### Task objective
Only those lines in the data below from the line containing "The width and height of the screenshot is (639, 403)." through the line containing "You are a computer-use agent. Image resolution: width=350", both included, should be restated word for word.

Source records
--------------------------------

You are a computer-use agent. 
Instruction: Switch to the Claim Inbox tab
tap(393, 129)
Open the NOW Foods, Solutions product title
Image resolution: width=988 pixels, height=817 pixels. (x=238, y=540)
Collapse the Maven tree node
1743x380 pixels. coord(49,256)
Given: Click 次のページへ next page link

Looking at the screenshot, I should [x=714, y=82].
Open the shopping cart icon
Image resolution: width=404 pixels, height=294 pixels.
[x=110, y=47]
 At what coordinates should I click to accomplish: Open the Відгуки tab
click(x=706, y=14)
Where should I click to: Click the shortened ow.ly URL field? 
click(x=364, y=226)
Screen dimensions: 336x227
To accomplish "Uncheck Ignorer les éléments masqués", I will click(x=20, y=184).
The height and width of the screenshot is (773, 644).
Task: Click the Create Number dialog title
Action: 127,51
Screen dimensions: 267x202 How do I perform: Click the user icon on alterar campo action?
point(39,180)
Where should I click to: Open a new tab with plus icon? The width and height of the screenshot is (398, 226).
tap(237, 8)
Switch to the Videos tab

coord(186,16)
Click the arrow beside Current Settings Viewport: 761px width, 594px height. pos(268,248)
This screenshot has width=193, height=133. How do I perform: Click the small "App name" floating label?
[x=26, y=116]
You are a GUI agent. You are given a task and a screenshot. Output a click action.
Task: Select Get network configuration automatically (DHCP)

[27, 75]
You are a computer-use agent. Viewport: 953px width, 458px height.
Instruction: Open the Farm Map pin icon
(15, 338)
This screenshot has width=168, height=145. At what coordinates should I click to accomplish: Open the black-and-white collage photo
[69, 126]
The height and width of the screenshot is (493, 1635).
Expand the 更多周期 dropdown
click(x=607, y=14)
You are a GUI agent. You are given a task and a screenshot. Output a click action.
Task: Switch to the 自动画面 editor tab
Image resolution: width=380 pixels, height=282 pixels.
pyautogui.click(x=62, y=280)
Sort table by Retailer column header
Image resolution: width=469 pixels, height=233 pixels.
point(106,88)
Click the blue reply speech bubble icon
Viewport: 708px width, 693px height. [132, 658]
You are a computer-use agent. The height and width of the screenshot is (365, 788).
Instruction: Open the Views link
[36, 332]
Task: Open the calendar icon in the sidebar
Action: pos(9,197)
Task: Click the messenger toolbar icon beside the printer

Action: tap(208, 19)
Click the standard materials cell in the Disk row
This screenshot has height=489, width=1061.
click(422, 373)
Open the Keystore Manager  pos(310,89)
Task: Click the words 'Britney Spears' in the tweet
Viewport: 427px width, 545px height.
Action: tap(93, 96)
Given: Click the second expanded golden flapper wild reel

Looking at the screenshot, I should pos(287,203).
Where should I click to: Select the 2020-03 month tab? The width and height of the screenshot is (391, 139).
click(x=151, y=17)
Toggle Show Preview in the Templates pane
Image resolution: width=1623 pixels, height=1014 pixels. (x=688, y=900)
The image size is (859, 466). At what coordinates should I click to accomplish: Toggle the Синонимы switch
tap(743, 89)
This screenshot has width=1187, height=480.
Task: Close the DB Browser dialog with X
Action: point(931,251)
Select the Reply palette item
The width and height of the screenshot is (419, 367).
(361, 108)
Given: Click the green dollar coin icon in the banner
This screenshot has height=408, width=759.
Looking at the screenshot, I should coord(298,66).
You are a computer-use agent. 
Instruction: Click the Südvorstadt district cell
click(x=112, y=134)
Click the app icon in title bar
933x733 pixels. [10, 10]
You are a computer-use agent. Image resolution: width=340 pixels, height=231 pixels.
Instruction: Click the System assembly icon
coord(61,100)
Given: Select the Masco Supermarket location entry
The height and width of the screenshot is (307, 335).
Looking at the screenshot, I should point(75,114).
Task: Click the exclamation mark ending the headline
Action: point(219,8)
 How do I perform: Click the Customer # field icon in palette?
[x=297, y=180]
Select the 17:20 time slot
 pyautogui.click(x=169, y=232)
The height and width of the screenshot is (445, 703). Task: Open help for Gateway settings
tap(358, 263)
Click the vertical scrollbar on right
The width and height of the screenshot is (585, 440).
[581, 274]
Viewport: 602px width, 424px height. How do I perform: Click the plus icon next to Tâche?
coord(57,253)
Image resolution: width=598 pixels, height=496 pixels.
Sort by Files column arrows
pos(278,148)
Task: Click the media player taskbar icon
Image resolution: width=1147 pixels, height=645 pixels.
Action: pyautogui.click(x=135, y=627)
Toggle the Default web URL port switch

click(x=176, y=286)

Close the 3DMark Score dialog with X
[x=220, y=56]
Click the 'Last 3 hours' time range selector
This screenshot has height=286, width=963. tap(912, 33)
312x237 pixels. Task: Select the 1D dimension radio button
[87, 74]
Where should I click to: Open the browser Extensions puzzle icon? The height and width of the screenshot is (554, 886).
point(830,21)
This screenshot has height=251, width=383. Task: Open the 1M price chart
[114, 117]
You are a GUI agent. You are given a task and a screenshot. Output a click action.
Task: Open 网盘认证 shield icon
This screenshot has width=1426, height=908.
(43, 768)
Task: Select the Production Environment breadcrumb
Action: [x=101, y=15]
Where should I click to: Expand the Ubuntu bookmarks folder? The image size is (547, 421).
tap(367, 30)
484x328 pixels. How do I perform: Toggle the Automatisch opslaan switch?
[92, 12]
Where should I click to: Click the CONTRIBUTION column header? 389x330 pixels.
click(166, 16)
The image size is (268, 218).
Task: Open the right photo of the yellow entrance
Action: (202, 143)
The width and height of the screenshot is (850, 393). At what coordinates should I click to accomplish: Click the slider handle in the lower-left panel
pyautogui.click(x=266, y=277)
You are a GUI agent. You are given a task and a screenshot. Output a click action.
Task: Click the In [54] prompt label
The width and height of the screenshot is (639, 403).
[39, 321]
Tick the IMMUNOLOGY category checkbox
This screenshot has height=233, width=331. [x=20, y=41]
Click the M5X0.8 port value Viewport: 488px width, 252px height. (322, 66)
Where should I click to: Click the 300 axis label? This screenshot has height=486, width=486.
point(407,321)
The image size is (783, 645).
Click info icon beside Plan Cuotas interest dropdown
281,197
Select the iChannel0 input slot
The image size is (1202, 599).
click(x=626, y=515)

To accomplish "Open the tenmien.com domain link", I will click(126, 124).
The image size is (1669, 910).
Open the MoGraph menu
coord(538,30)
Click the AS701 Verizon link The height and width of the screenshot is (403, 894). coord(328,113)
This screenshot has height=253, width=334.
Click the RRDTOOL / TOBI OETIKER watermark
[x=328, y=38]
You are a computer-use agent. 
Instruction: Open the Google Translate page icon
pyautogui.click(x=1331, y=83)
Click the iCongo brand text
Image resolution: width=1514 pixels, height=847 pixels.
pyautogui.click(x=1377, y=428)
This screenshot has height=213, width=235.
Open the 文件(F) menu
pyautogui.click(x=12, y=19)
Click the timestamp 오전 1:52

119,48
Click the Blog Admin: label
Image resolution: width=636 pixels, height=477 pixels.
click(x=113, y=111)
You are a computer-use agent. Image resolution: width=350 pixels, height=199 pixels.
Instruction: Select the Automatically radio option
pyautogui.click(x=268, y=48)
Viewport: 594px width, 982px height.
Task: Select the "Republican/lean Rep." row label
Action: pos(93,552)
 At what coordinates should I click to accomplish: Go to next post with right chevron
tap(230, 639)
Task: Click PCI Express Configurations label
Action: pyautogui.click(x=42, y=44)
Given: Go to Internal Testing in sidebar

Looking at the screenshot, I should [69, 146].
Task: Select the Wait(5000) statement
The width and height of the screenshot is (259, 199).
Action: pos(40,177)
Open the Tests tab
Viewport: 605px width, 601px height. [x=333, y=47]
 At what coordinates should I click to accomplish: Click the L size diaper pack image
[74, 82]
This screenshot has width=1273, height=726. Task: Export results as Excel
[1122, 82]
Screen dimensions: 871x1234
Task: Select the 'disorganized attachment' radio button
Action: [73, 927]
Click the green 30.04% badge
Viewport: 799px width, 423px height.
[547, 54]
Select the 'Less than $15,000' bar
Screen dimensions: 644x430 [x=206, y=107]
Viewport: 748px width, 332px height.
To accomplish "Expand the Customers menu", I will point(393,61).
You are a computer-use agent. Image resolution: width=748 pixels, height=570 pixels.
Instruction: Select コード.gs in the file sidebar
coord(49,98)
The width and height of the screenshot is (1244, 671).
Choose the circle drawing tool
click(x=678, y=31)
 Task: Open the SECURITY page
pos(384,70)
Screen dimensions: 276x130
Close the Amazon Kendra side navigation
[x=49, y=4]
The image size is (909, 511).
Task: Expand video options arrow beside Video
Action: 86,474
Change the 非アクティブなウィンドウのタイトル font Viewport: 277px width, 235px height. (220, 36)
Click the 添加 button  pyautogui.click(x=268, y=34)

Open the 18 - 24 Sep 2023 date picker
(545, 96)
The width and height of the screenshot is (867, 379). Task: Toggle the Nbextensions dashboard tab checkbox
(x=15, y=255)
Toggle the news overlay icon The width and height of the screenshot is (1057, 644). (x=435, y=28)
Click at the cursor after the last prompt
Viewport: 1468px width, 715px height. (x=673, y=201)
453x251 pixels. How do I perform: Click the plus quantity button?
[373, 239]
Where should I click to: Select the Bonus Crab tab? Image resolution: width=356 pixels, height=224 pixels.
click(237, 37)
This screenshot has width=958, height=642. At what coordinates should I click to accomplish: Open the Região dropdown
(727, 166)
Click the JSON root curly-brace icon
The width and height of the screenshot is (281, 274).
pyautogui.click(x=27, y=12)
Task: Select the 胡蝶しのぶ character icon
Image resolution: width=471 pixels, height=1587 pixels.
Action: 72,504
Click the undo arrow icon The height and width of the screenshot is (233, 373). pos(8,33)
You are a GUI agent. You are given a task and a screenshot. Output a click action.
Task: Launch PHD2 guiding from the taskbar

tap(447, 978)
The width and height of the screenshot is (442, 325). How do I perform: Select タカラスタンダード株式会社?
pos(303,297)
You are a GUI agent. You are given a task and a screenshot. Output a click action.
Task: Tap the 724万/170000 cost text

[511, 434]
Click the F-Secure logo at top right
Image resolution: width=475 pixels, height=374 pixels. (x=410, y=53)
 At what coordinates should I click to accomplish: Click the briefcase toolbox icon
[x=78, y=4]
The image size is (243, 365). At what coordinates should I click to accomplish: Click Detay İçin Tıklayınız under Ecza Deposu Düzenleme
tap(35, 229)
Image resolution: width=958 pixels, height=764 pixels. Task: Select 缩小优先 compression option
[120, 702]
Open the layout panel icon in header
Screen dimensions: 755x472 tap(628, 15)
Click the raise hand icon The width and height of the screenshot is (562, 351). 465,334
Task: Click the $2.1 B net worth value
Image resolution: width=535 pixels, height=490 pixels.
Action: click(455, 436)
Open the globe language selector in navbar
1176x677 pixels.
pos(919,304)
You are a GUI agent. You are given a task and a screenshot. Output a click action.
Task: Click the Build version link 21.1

--------------------------------

### Task response
The width and height of the screenshot is (639, 403).
[39, 321]
Tick the IMMUNOLOGY category checkbox
This screenshot has height=233, width=331. [x=20, y=41]
Click the M5X0.8 port value Viewport: 488px width, 252px height. (322, 66)
Where should I click to: Click the 300 axis label? This screenshot has height=486, width=486.
point(407,321)
The image size is (783, 645).
Click info icon beside Plan Cuotas interest dropdown
281,197
Select the iChannel0 input slot
The image size is (1202, 599).
click(x=626, y=515)

To accomplish "Open the tenmien.com domain link", I will click(126, 124).
The image size is (1669, 910).
Open the MoGraph menu
coord(538,30)
Click the AS701 Verizon link The height and width of the screenshot is (403, 894). coord(328,113)
This screenshot has height=253, width=334.
Click the RRDTOOL / TOBI OETIKER watermark
[x=328, y=38]
You are a computer-use agent. 
Instruction: Open the Google Translate page icon
pyautogui.click(x=1331, y=83)
Click the iCongo brand text
Image resolution: width=1514 pixels, height=847 pixels.
pyautogui.click(x=1377, y=428)
This screenshot has height=213, width=235.
Open the 文件(F) menu
pyautogui.click(x=12, y=19)
Click the timestamp 오전 1:52

119,48
Click the Blog Admin: label
Image resolution: width=636 pixels, height=477 pixels.
click(x=113, y=111)
You are a computer-use agent. Image resolution: width=350 pixels, height=199 pixels.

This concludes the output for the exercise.